Separate studies have uncovered two new things employers should be doing that can start saving them big bucks on healthcare costs.
1. Helping the aging retire on time
It’s no secret employees are planning to retire later. That may be better for workers’ 401(k)s, but it’s bad news for your health plan.
After analyzing its client data, Lockton Retirement Services found healthcare costs for employees over the age of 65 are more than double that of employees age 45 to 55.
In addition, a National Council on Compensation Insurance study found the average claim costs for older employees hurt in a work-related accident were more than twice as high as claim costs for younger workers ($27,000 v. $12,000 on average).
The solutions: Help employees improve their retirement outlook — whether it’s by reinstating or upping a 401(k) match, or providing more retirement or investment education.

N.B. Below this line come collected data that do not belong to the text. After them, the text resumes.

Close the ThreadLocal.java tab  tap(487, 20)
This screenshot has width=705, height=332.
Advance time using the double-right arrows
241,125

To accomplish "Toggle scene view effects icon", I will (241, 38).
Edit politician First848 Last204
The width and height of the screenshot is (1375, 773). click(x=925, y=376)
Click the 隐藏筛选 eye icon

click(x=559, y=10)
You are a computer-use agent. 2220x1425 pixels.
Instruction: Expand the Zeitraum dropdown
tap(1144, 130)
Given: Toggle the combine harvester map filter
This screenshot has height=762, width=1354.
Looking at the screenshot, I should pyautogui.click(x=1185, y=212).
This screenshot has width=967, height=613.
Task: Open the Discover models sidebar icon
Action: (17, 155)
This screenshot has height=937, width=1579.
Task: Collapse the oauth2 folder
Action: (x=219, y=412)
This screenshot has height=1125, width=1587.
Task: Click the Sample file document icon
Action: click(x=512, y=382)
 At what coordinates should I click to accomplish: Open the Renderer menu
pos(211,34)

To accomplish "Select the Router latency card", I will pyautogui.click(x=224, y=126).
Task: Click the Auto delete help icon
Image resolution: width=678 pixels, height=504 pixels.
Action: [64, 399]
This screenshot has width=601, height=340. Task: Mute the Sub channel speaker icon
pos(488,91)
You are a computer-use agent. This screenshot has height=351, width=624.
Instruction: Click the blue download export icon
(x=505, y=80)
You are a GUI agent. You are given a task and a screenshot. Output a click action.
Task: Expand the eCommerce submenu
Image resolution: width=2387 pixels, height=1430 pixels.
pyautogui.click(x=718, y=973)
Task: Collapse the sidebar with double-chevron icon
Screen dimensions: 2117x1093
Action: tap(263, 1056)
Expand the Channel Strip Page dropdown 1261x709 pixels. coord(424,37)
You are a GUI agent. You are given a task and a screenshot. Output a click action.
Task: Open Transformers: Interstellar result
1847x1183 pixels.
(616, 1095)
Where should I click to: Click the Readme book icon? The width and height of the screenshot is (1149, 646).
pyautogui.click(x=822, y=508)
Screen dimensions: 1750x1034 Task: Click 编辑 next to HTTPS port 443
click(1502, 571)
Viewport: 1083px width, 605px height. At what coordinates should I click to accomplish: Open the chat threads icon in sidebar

The long-term savings of such programs could vastly outweigh the short-term costs.
2. Provide urgent care education
Trips to the emergency room aren’t cheap. But when employees seek spur-of-the-moment medical treatment, or treatment during odd hours (like early in the morning or late at night), the emergency room is where they often turn.
One reason: They are unaware that they could be using less-expensive urgent care facilities instead.
A new survey conducted by Evive Health, in conjunction with the University of Chicago Booth School of Business, found 40% of employees had never used or were familiar with urgent care facilities.
The survey showed many employees are under the impression that urgent care facilities have limited hours, are not convenient and are not equipped with diagnostic equipment — like X-ray machines.
In addition, 37% of the 200 individuals surveyed believed that ERs provide better quality of care. But of those who’ve actually been to an urgent care center, 63% said they’d go back.
The report issued by Evive also pointed to a 2010 study published in Health Affairs that estimated that anywhere from 13.7% to 27.1% of all emergency room visits could take place at an alternate treatment site — like an urgent care facility — potentially saving employers $4.4 billion annually.
Takeaway: If you haven’t done so already, it may be time to educate employees on the use of urgent care facilities, as well as provide them with info on nearby urgent care centers.